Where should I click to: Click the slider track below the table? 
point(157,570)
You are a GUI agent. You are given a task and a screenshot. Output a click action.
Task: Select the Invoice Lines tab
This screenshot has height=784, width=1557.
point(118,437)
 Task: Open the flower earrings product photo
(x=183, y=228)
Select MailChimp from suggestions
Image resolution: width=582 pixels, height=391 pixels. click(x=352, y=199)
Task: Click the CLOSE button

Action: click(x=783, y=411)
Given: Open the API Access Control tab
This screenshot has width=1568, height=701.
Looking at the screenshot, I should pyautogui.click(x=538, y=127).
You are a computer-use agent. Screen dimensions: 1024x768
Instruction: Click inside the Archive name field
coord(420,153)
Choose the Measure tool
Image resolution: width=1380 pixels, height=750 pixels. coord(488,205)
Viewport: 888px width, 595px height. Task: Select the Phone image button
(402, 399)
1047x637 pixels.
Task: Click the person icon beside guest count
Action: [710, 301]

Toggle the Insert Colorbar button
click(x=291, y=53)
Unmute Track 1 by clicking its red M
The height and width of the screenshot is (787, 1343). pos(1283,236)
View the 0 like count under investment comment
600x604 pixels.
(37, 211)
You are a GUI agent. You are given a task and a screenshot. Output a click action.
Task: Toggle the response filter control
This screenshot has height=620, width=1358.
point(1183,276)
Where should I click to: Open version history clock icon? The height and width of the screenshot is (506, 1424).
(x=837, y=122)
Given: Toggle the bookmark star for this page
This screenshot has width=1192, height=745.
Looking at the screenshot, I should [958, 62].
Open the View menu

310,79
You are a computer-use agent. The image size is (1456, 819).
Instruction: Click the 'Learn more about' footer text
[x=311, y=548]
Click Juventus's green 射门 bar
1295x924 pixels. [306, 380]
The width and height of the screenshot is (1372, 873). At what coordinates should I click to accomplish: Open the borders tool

● Directions
Copy out each of the lines above that contains the string "computer".

● Solution to the exercise
You are a computer-use agent. Screen dimensions: 1024x768
You are a computer-use agent. The image size is (1456, 819).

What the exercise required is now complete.